Val the Impala said...

Rudd, Good Grace!!! So who on earth do you think was leaking the Gillard smears that turned the campaign?

Anonymous said...

BTW I think you might be a bit confused by the ABC site which as far as I can make out is predicting not reporting a Lee Rhiannon win ... like most of the results it won't be confirmed for a few days until all the postal votes and boxes are counted. The predictions are usually pretty accurate though, based on a full count of a selection of boxes. Even Lee Rhiannon herself is not claiming victory yet.

Anonymous said...

You can tell the link to the NSW Senate is a prediction because all the excluded votes are being distributed to one party ie "above the line" - that's where the vote is distributed according to the wishes of your first choice party. In the "real world" some people do vote "below the line" ie make their own preference choices.

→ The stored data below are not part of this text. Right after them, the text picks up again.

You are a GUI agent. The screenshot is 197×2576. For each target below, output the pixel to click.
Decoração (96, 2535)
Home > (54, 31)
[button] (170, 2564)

The Australian system would be mean that Plaid, Labour etc would have to actually make a pre-election preference choice between say the BNP and some other crackpot outfit.

Another crazy thing with the Australian system is that you have to choose between UKIP and the BNP or your vote is deemed informal ie spoilt.

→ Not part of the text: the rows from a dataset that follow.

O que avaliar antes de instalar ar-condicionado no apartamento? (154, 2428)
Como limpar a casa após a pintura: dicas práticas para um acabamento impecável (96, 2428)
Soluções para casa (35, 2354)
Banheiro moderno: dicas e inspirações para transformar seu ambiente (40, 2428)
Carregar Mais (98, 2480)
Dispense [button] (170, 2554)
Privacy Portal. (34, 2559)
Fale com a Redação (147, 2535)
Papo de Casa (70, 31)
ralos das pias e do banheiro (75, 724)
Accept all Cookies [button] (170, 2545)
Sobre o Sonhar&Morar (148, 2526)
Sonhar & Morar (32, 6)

The problem with all these list systems is the power it gives to the party bosses rather than the electorate. The Welsh system of having 40 constituency members with a top-up list of 20 seems a bit fairer although why someone from the list should be able to swap parties is a puzzle.

Cibwr said...

STV isn't a list system, and it hands greater power to the electorate. FPTP is a list system of one, and you have no input into choosing the candidate from that party.

MH said...

Great logic, Val. Stab someone, but then blame your victim for "leaking" blood all over the carpet.

Val the Impala said...

Maybe so, but so much for your good grace comment. By the way "bastard" Gillard didn't stab Rudd, he was already a friendless corpse when she came forward to clear up the mess Kevin had made of the ALP.

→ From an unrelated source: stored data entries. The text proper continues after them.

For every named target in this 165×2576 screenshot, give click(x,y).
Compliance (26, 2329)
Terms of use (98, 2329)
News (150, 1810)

Would British Labour have been wrong to dump Brown before the last UK election? Who knows they might still be in goverment.

MH said...

Not so friendless, Val ... as the election results show. The lesson is that those who wield the knife very seldom get to benefit from doing it.

Rudd's mistake was to try and get his party to take green issues seriously ... but it brought a backlash from politicians within his own party. The big winners from yesterday are the Greens. Of the votes Labor lost (-5.4%), more than twice as many went to the Greens (+3.7%) than to the Coalition (+1.8%).

Here's an interesting scenario: a Coalition government supported by a right-leaning majority in the lower house, but an ALP/Green alliance in the Senate (31+9=40 of the 76 seats) blocking the more right wing elements of any legislation. But for that to work, Labor and the Greens in the upper house would surely end up with a policy position on green issues that would be quite close to what Rudd was trying to get through.

Anonymous said...

There is a big difference between representation and influence. The Greens now have significant influence in deciding who becomes Prime Minister and hold the balance of power in the Senate. Is that fair for a party that less than 15% of the electorate voted for?
There is a debate to be had around voting systems but the debate needs to be framed in the reality of influence and not only in terms of the percentage of seats vis a vis votes cast.

MH said...

That's just more bogus maths, Anon.

The Greens will only have influence in the Senate to the extent that another party (such as Labor) can negotiate a common position with them. That common position then represents a majority.

It's like saying that a few farmers in Sir Gâr were responsible for giving us devolution. It's those farmers, plus everyone else who agreed with them. Together, we formed a majority.